ページ抜粋 ▸
==========

日本プルーフポイント(以下、プルーフポイント)は、年次レポートの最新版「2023 State of the Phish(ユーザーの意識、脆弱性およびレジリエンスの詳細調査)」の日本語版を発表した。
今回の「2023 State of the Phish」年次レポートは、日本を含む主要15ヵ国(アメリカ、日本、韓国、シンガポール、オーストラリア、カナダ、ブラジル、フランス、ドイツ、イタリア、スペイン、イギリス、オランダ、スウェーデン、UAE)における、ITおよびITセキュリティ担当者1,050人のほか、同15ヵ国の成人労働者7,500人を対象とした調査となっている。
日本における主な調査結果としては、日本の組織の64%(世界平均:84%)が、2022年に少なくとも1回の「メールを用いたフィッシング攻撃」によって被害を受けており、うち13%(世界平均:30%)が直接的な金銭的損失を報告しているという。なお前年にフィッシング攻撃を経験した組織のうち、直接的な金銭的損失を報告した日本の組織はわずか3%となった(世界平均:17%)。
なお2022年のランサムウェア感染率について日本は68%と、前年よりも18ポイント増と被害が拡大している。一方でランサムウェアに感染した日本の組織のうち、少なくとも1回の身代金を支払った日本の組織はわずか18%(昨年より2ポイント減)と、世界平均の64%と比べ大きく下回っており、世界のトレンドと逆行している。
プルーフポイントの3年にわたる調査のうち、日本は3年連続で調査対象国の中で最も低い身代金の支払率となっており、この背景について日本プルーフポイントのチーフエバンジェリストである増田幸美氏は、「日本では、身代金を払うことに対する倫理的な意識の高さが要因ではないか」と推察している。

==========

提供資料 ▸
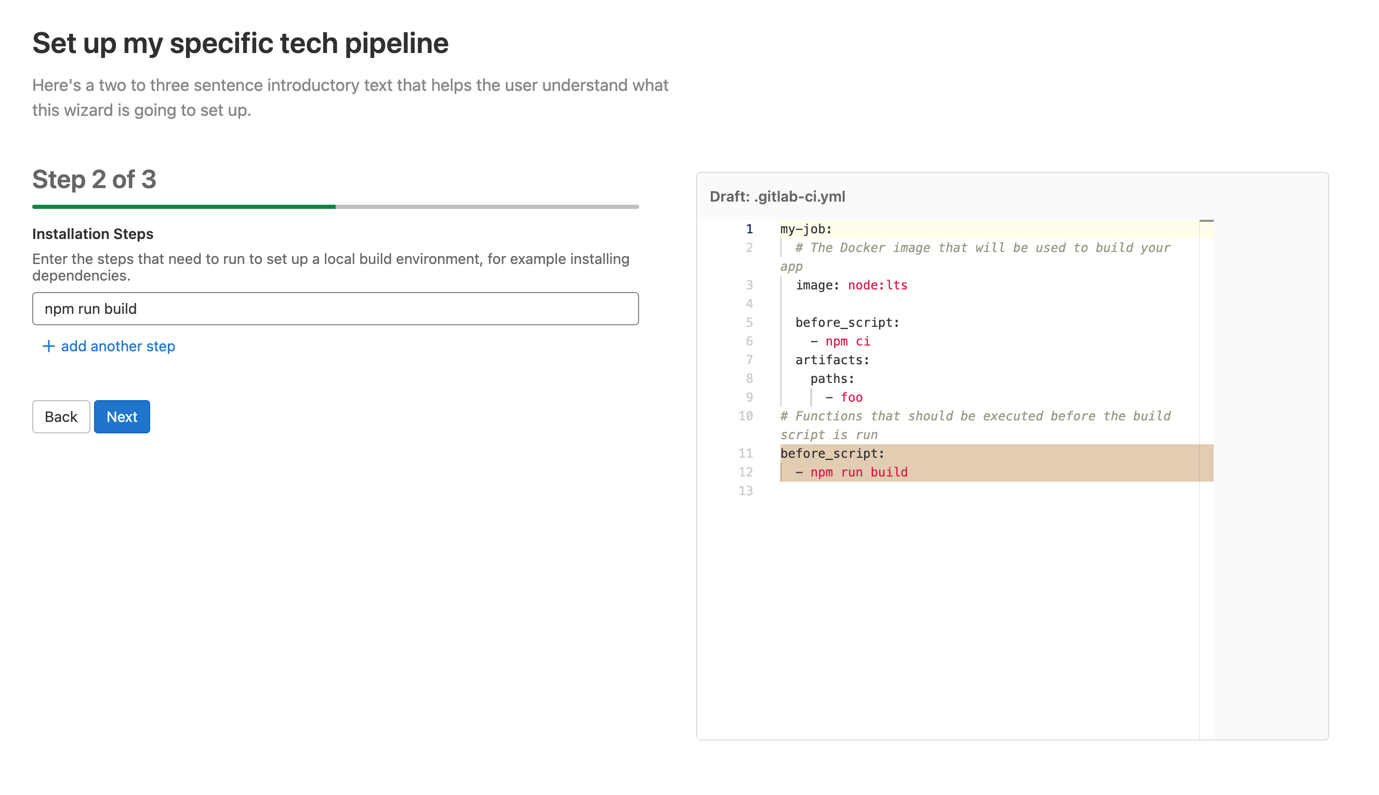Click the npm run build input field
The height and width of the screenshot is (795, 1379).
pos(335,308)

==========

取り組む作業 ▸
a. フィッシング調査の記事について、次の問いにそれぞれ一文で答えよ。
(i) 調査対象となった15ヵ国の成人労働者は何人か。
(ii) 2022年の日本のランサムウェア感染率は何%か。
(iii) 増田幸美氏は日本プルーフポイントでどのような役職にあるか。
b. フィッシング調査の記事を、最後の文の後から書き継げ。

作業ごとの回答 ▸
a.
(i) 調査対象となった成人労働者は7,500人である。
(ii) 2022年の日本のランサムウェア感染率は68%である。
(iii) 増田幸美氏は日本プルーフポイントのチーフエバンジェリストである。

b.
また増田氏は、今回の発表の総括として次のように述べている。
「日本のランサムウェアの感染率は前年より高くなり2022年は68%でした。しかし、日本のランサムウェアに対する身代金支払率は2年連続で減少し、2022年は18%でした。これは調査対象国のうち、3年連続で最も低い身代金支払率となっています。2020年、2021年、2022年で共通する調査対象7ヵ国の身代金支払率の平均は3年連続で増加している中で、日本は世界と異なる傾向を見せています。身代金を一度支払うと、他のランサムウェア攻撃グループから再び狙われることが多いため、『脅しに屈しない』態度を見せることは、犯罪を助長させないことにつながります。日本全体においてセキュリティ文化をさらに醸成させることで、攻撃を受ける機会を減らし、攻撃を受けた場合の回復力を高めることができます」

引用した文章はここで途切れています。